Il teatro di cui si fa latore Lepage è unico nel suo genere.
Intanto per l'impiego tecnico, le scenografie che miniaturizzano edifici a più piani (quello nel quale abitava il regista-perfomer nell'infanzia), l'impiego delle videoproiezioni (a restituire gli interni dell'edificio in scala, o a riproporre materiali d'archivio), della webcam, la cui immagine ripresa è reintegrata come apparato scenico o, ancora, la grande arte scenografica, nella quale Lepage eccelle col suo gruppo ex machina, che sa trasformare, sotto gli occhi del pubblico, l'interno della cucina della sua casa (così come è restituita scenograficamente nel parallelepipedo che esternamente riproduce in scala l'edificio in cui ha abitato), nel classico dine bar con bancone e sgabelli alti.
L'unicità del teatro di Lepage è anche nella pratica politica (nel senso di vita nella città), nella pratica discorsiva con un pubblico col quale ragionare, commentare e glossare.
L'occasione di ripercorrere un viaggio nella sua memoria biografica (le origini umili della sua famiglia, l'affetto indefesso per il padre e lo stacanovismo dell'uomo, che lo intenerisce) diventa per Lepage mezzo per rievocare una pagina di storia politica del Canada e del Quebec, (di)mostrando come il vissuto personale, avendo luogo in un determinato contesto storico, è di per sé politico e che non si può fare dunque essere davvero biografici se non si parla di Storia.

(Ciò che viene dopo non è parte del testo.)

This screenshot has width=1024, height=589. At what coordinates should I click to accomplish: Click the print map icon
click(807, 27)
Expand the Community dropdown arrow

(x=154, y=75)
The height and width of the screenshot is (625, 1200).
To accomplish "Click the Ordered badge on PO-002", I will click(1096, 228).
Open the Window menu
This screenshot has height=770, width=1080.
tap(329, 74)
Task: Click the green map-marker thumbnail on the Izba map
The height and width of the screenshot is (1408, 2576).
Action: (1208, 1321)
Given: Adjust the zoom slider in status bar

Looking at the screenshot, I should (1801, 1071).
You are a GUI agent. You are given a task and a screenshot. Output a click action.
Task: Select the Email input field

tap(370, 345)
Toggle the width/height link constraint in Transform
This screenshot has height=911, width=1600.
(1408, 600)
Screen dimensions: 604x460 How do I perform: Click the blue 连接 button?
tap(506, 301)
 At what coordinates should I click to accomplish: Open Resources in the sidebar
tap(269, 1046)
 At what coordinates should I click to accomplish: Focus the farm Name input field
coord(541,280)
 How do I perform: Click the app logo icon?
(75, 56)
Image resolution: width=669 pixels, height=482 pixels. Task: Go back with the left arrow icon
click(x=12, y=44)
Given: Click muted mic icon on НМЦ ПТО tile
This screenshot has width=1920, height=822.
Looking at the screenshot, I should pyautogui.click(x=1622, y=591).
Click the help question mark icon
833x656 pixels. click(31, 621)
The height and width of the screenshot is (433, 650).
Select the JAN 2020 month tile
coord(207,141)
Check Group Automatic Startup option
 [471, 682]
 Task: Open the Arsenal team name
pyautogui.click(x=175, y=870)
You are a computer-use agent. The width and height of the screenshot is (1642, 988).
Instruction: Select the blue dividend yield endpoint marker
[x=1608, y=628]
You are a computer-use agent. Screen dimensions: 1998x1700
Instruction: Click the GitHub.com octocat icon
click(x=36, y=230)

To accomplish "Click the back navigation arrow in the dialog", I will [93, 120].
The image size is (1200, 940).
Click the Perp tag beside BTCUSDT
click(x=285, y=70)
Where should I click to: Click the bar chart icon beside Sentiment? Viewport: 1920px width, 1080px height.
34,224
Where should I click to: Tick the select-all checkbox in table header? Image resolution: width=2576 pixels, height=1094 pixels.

887 (il numero civico del palazzo d'infanzia) è uno spettacolo ambizioso, complesso, difficile da allestire e portare in scena (complicato anche dal fatto che Lepage parla per la maggior parte del tempo in italiano), che solamente la bravura e la perizia tecnica di Lepage riescono ad approntare con apparente leggerezza e facilità.
Un teatro a suo modo civile che incanta il pubblico nel momento stesso in cui lo disincanta: quel che avviene sul palco è artificio, fisico, narrativo, retorico: la verità non sta nel verosimile ma nella veridicità di quanto rievocato, testimonianza di un ricordo fallace, e per questo squisitamente umano, dunque vero che non mente proprio quando sa di potersi confondere e illudere.
Un discorso sulla memoria cui lo spettacolo fa omaggio sia come pratica narrativa (e la messinscena con tutti i suoi apparati scenici ne costituisce una sorta di correlativo oggettivo), sia come pratica di riflessione su chi il teatro lo fa e su chi lo guarda.
Una memoria che Lepage finge per celia di non avere tanto da che per ricordare i versi della poesia Speak White di Michèle Lalonde (che parlava del Quebec separatista), deve ricorrere a una strategia mnemonica che consta nel collocare i versi da memorizzare nei diversi ambienti mentali di una casa nella quale si è vissuti della quale ci si ricorda bene, proprio come quella d'infanzia.
Una memoria che è ricordo ma anche artificio e finzione quella finzione esemplarmente rappresentata dalla macchina narrativa teatrale.
887 infatti comincia con delle istruzioni per l'uso (spegnete i cellulari, i bagni e il bar sono alle vostre spalle) che sembrano alludere a un prima o un dopo dello spettacolo che invece non c'è visto che siamo già nello spettacolo.
Prima ancora del testo da ascoltare, della messinscena da vedere, il teatro è un rito collettivo che fa riunire pubblico e attori e attrici nello stesso edificio.
Lo spettacolo comincia sempre dal momento in cui varchiamo la soglia dell'edificio teatrale: se c'è qualcuno che ha qualcosa da dire c'è sempre qualcuno che manifesta l'intenzione di ascoltare.
Ed ecco che la memoria, quella privata del ricordo biografico, rinvigorisce la pratica della memoria collettiva, quella della Storia, spingendoci a teatro e muovendoci alla vita, in una parola, facendoci esistere.
Quale apertura migliore per il trentennale di RomaEuropa?